Figure 40: Total Losses per Lost-Time Day by CT Status
Future medical (FM)
This section offers charts illustrating results of the survey in terms of future medical (FM) claims.
Figure 41 shows that between 20% and 25% of claims with paid indemnity are coded as future medical—that is, indemnity benefits are finished but the claim remains open for continuing medical care.
Figure 41: Paid Indemnity Claims by FM Status
Figure 43 indicates that FM claims on average result in many more weeks of days lost on average.
Figure 43: Days Lost per Paid Indemnity Claim by FM Status
FM claims account for a little more than a third of incurred losses, or 35%, as shown in Figure 44.
Figure 44: Incurred Losses by FM Status
Even though FM claims represent little more than a third of incurred losses, the costs per paid indemnity claims are nearly twice that of the non-FM claims.
Figure 45: Losses per Paid Indemnity Claim by FM Status
On a per lost-time day basis, as illustrated in Figure 46, the medical losses on FM claims are twice that of non-FM claims, and about equal to the other loss components (indemnity and ALAE) on non-FM claims.
Figure 46: Total Losses per Lost-Time Day by FM Status
Figure 1: Milliman estimates from benchmark participant claim experience and payroll as reported to the California Office of Statewide Health Planning and Development (OSHPD).
Figure 2: Milliman estimates from benchmark participant claim experience and payroll as reported to OSHPD.
Figure 3: Milliman estimates from benchmark participant claim experience and payroll or full-time employee (FTE) as reported to OSHPD.
Figure 4: Milliman estimates from benchmark participant claim experience and FTE as reported to OSHPD.
Figure 5: Benchmark participant claim experience.
Figure 6: Benchmark participant claim experience.
Payroll and utilization charts
All data as reported to OSHPD for all California hospitals.
Age, occupation, litigation status, cumulative trauma (CT), and future medical (FM) charts
All data based on benchmark participant claim experience.
1It is important to note that OSHPD payroll only includes payroll under the hospital name; it does not include payroll of clinics, home health, or other associated entities and services. Therefore, loss costs described here and elsewhere in this report will be overstated relative to loss costs that include those payroll sources, and should only be considered valid for benchmarks within the context of this report.

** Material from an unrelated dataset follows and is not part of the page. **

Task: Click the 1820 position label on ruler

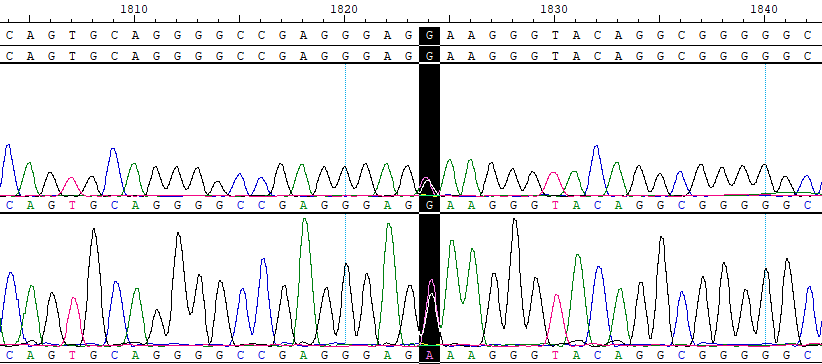Action: point(344,9)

2Please note that the definition of a “lost-time” claim can differ by third-party administrator (TPA) and facility. In order to be more consistent within this analysis, we have used an indemnity claim definition based on whether paid indemnity is greater than zero. This definition is typically more stringent than the definition of a lost-time claim used by most TPAs or facilities and results in fewer claims used in frequency statistics.
3Based on Workers Compensation Insurance Rating Bureau of California (WCIRB) Governing Committee Agenda dated September 11, 2013, Exhibit 5.1.